= MedTech Europe =

MedTech Europe is the European trade association representing the medical technology industries, from diagnosis to cure. It represents Diagnostics and Medical Devices manufacturers operating in Europe. It is born as an alliance of two European medical technology associations, EDMA and Eucomed, representing the European IVD and medical device industries, respectively. It was established with the aim to represent the common policy goals of both organisations more effectively, promoting the interests of its members and of the medical technology industry in general.
There are more than 33,000 medical technology companies in Europe. The highest number of them are based in Germany, followed by Italy, the UK, France and Switzerland.

==Structure==
After four years of collaboration, on 30 November 2016, EDMA and Eucomed voted to dissolve their respective European associations.
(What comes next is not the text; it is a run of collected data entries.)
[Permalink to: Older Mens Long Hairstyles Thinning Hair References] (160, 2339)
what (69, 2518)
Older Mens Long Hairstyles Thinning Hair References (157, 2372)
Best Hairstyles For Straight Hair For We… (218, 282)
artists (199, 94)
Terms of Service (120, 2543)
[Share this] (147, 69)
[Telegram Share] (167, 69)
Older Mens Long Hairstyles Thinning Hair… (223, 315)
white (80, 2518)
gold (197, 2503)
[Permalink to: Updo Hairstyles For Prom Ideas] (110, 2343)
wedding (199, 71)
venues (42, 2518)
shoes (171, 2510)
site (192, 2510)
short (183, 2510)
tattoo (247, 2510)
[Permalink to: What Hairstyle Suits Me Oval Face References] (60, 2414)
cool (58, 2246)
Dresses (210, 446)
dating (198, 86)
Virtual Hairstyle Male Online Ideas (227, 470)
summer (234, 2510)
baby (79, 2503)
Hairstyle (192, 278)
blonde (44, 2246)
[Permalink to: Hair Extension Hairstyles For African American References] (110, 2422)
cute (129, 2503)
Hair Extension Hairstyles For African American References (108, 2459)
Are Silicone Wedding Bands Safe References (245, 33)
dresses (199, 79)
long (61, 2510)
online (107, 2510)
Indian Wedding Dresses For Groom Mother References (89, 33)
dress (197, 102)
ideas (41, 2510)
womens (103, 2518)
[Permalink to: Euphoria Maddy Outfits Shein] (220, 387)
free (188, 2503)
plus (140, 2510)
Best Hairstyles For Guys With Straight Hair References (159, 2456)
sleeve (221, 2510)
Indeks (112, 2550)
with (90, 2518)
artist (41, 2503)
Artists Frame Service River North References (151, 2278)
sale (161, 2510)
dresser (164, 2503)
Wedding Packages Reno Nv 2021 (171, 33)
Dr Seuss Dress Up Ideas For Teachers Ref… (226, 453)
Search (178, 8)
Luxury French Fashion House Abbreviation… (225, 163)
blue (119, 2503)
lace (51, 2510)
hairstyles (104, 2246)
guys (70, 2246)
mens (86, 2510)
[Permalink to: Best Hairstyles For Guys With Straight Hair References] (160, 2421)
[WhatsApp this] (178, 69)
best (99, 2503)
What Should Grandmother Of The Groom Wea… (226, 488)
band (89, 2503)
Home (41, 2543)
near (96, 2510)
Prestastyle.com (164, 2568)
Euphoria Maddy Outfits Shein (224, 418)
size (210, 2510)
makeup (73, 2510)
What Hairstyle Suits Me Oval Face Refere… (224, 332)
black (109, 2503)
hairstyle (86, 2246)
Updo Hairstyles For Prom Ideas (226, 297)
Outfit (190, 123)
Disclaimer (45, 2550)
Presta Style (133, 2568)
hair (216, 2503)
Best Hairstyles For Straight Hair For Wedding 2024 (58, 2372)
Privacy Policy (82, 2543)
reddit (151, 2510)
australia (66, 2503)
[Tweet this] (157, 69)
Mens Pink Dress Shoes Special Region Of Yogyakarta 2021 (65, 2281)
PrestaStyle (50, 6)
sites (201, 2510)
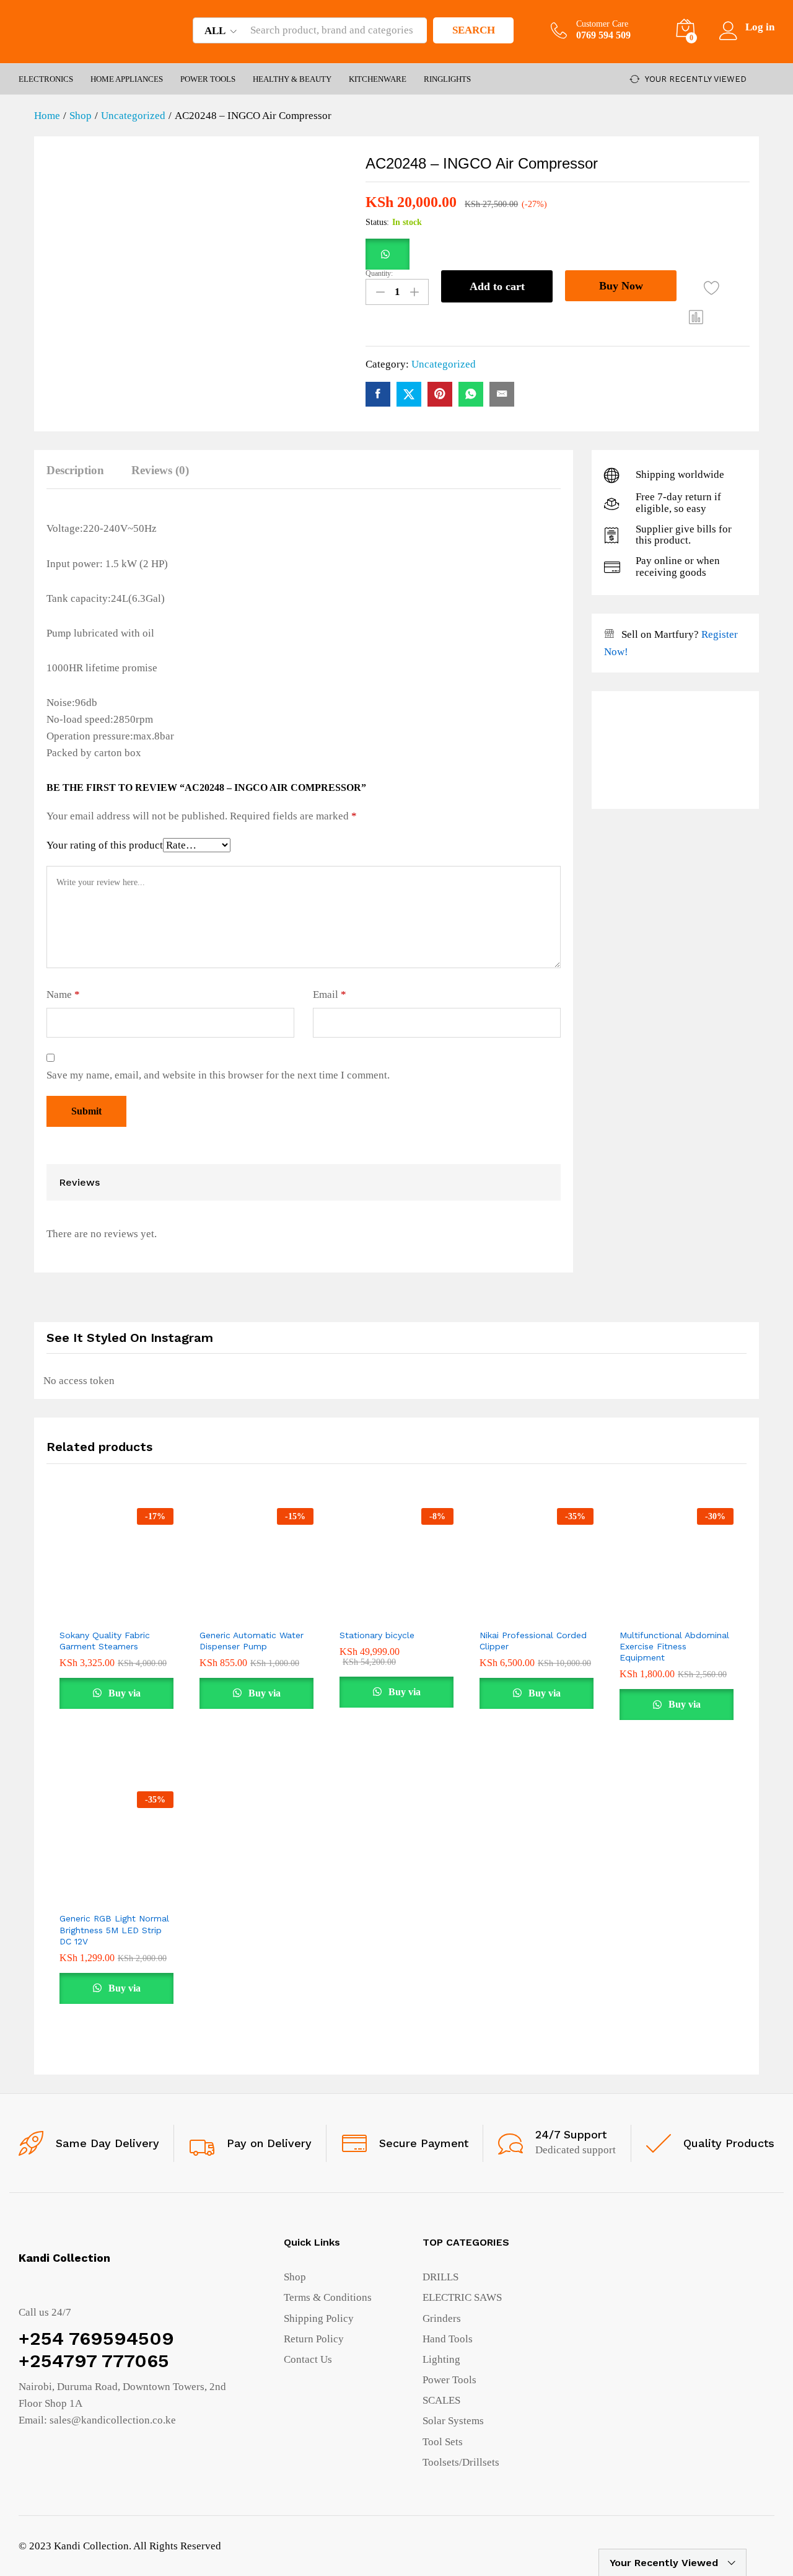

MedTech Europe then became a single entity, representing the European medical technology sector, from diagnosis to cure.

==Activities==
MedTech Europe generally focuses on five policy areas of common interest to its forming associations. The areas are the environment, health care associated infections (HCAI), industry data, health technology assessment (HTA), and its internal five-year-industry strategy aiming to “increase value-based innovations” that allow "healthcare systems to become more sustainable". It is currently lobbying for the interests of the European medical device and in-vitro diagnostics industry in the revision of the European medical device and in-vitro diagnostics directives.

==MedTech Forum==
The MedTech Europe alliance members organise the largest health and medical technology industry conference in Europe, the MedTech Forum. The conference is attended by policymakers, scientific communities, patient representatives, healthcare professionals, academics and representatives of the global medical technology industry.